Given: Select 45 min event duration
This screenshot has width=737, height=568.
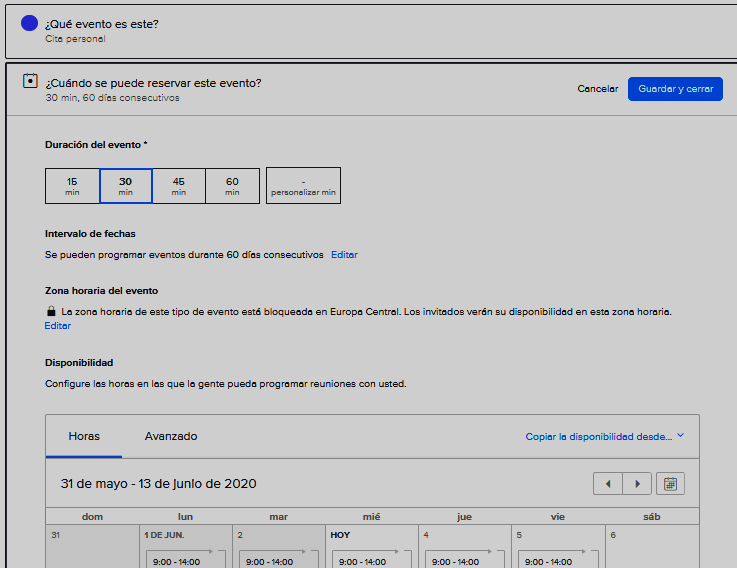Looking at the screenshot, I should [x=179, y=186].
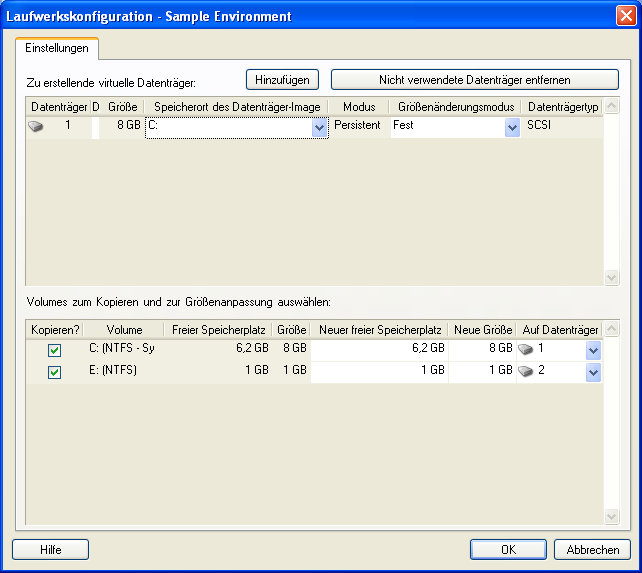Image resolution: width=642 pixels, height=573 pixels.
Task: Open target disk dropdown for C: volume
Action: pyautogui.click(x=593, y=350)
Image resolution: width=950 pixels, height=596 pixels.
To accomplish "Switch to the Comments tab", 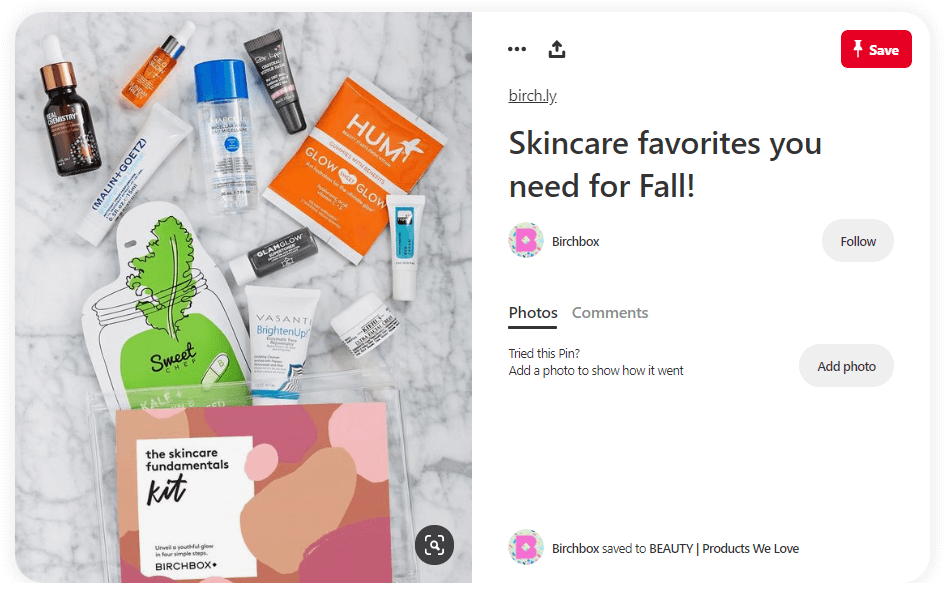I will click(610, 313).

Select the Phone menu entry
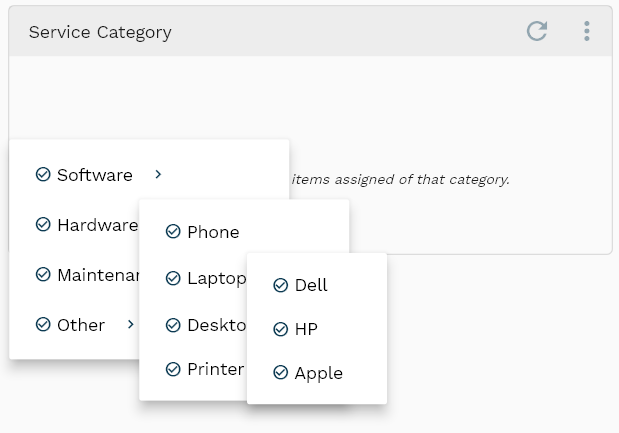pos(244,232)
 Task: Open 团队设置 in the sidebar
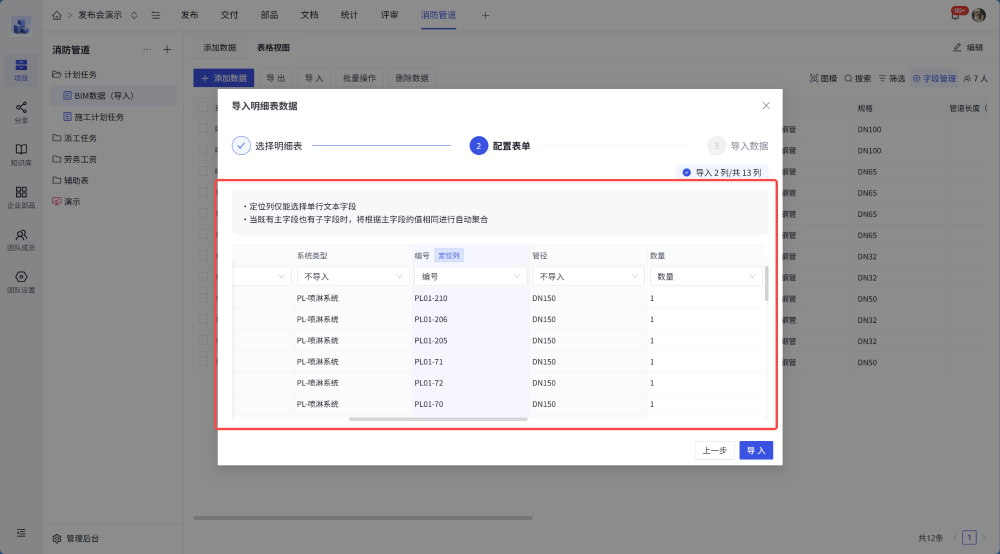coord(21,281)
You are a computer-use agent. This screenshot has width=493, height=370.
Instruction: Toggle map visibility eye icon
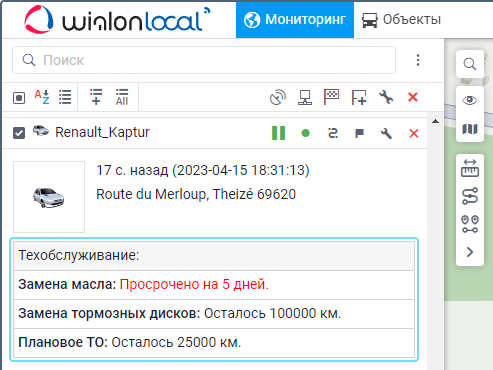[x=470, y=100]
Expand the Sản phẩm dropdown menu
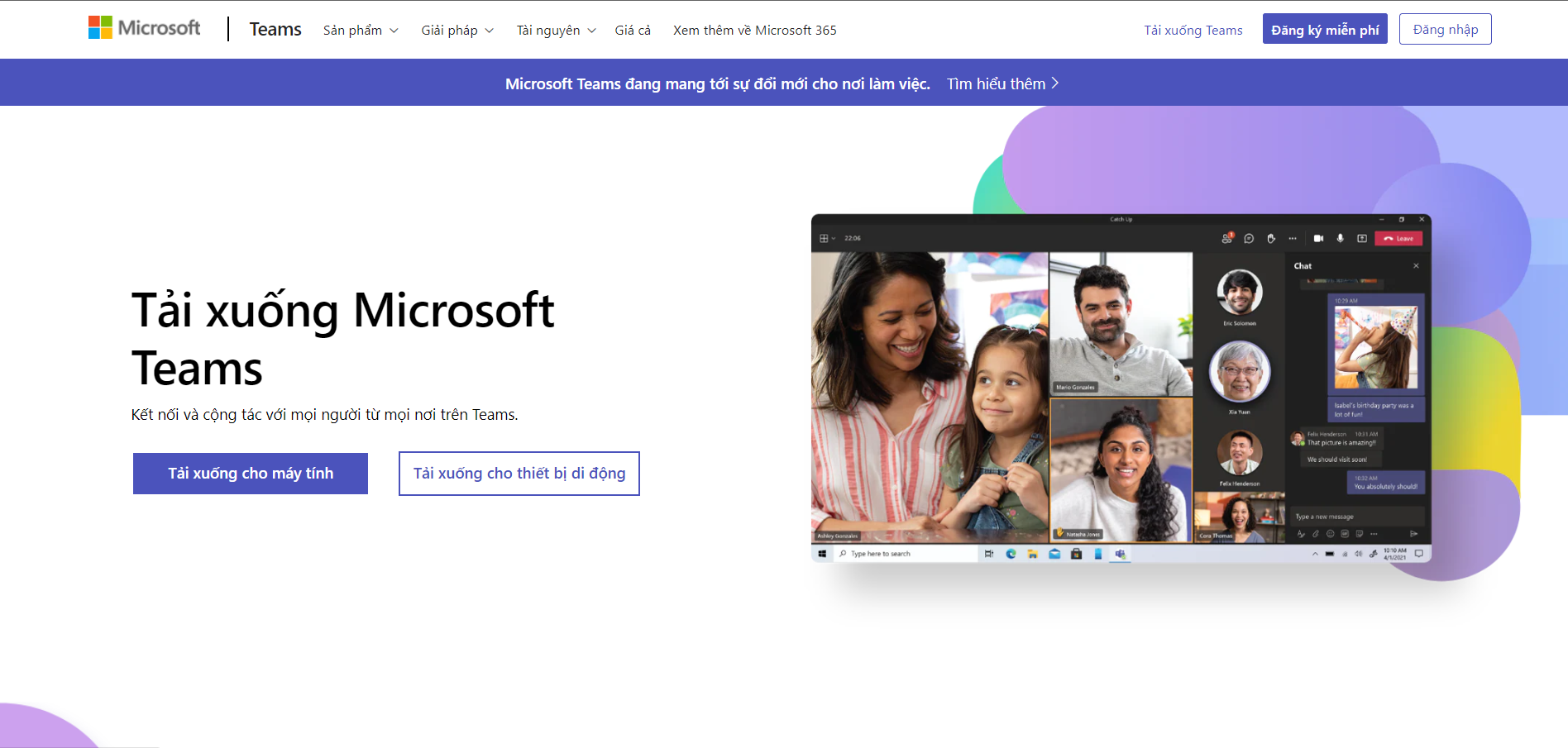Image resolution: width=1568 pixels, height=748 pixels. [361, 31]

BRIEF: Write out each line exactly, from the one containing "You are a computer-use" through the end of the entries, and skip the pictures.

REPLY:
You are a computer-use agent. This screenshot has width=493, height=370.
Instruction: Toggle map visibility eye icon
[x=470, y=100]
Expand the Sản phẩm dropdown menu
Image resolution: width=1568 pixels, height=748 pixels. [361, 31]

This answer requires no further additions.